EXERCISE TASK
Change "button" to "icon" in everything from the line containing "Given: Click the 全部清理 button" down to the end of the listing below, and give those lines back otherwise unchanged. Leave the pictures out.

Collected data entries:
..........

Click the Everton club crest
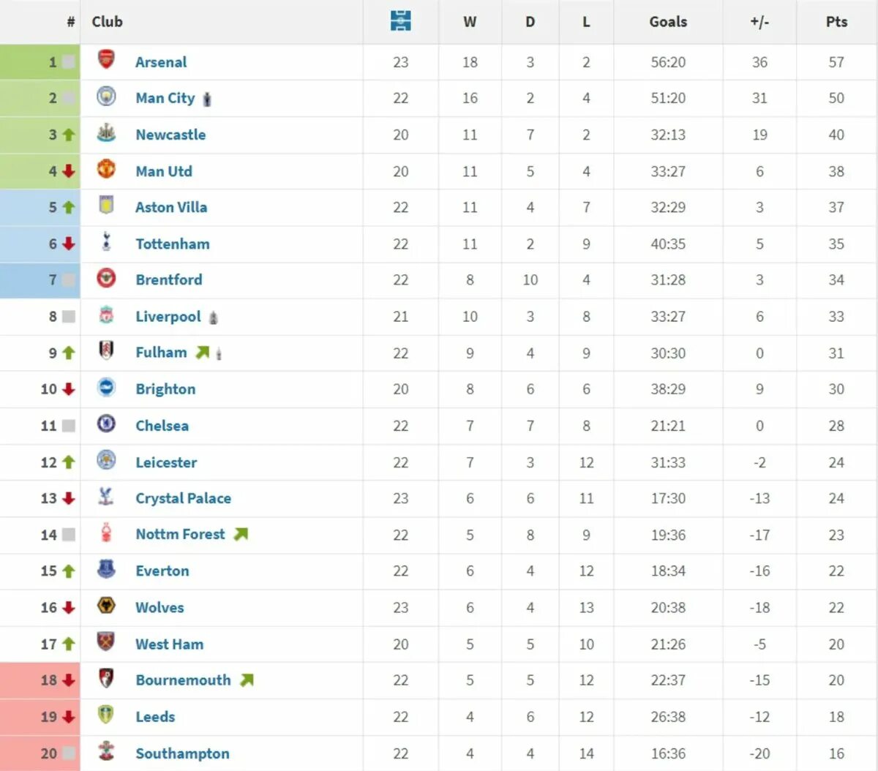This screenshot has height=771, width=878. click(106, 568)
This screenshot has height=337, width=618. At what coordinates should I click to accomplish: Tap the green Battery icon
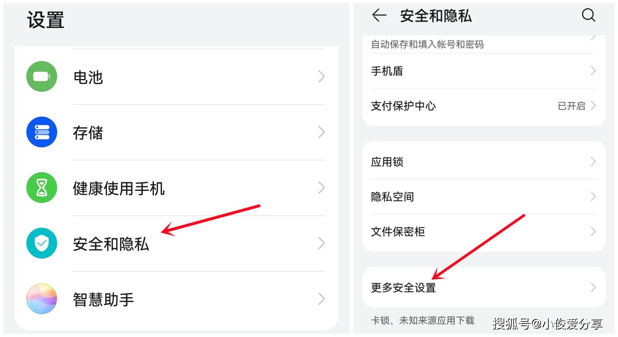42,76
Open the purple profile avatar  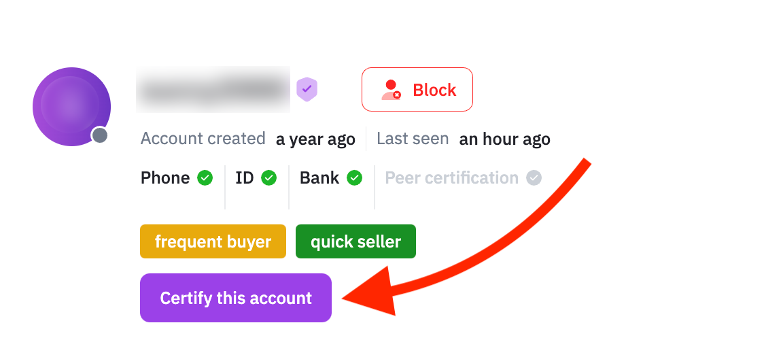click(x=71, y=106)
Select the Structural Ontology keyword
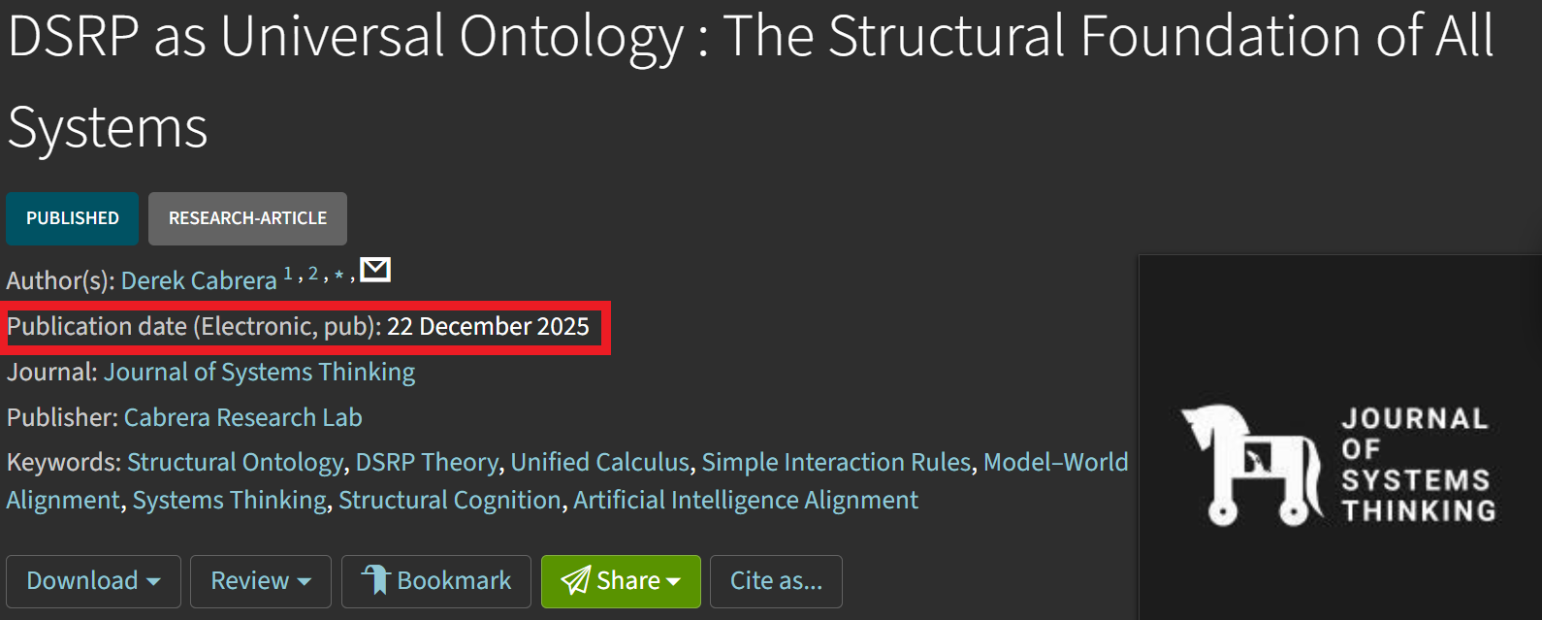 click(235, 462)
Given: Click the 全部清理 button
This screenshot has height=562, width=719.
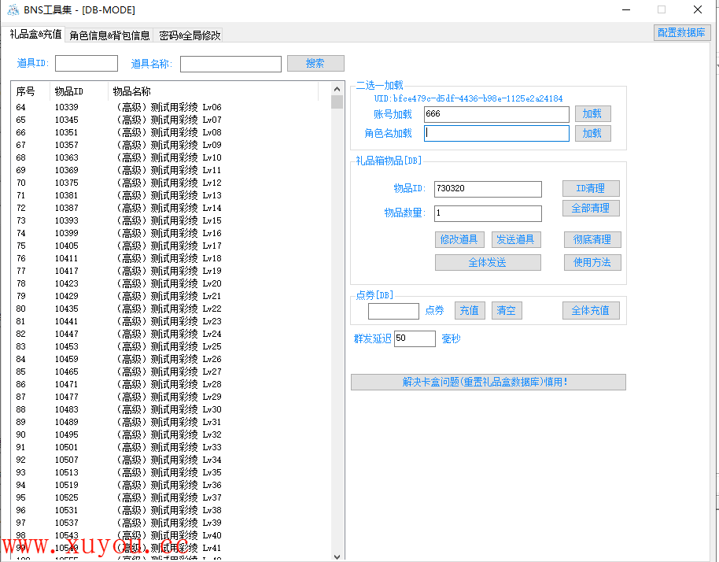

..........

CORRECT RESULT
Given: Click the 全部清理 icon
This screenshot has height=562, width=719.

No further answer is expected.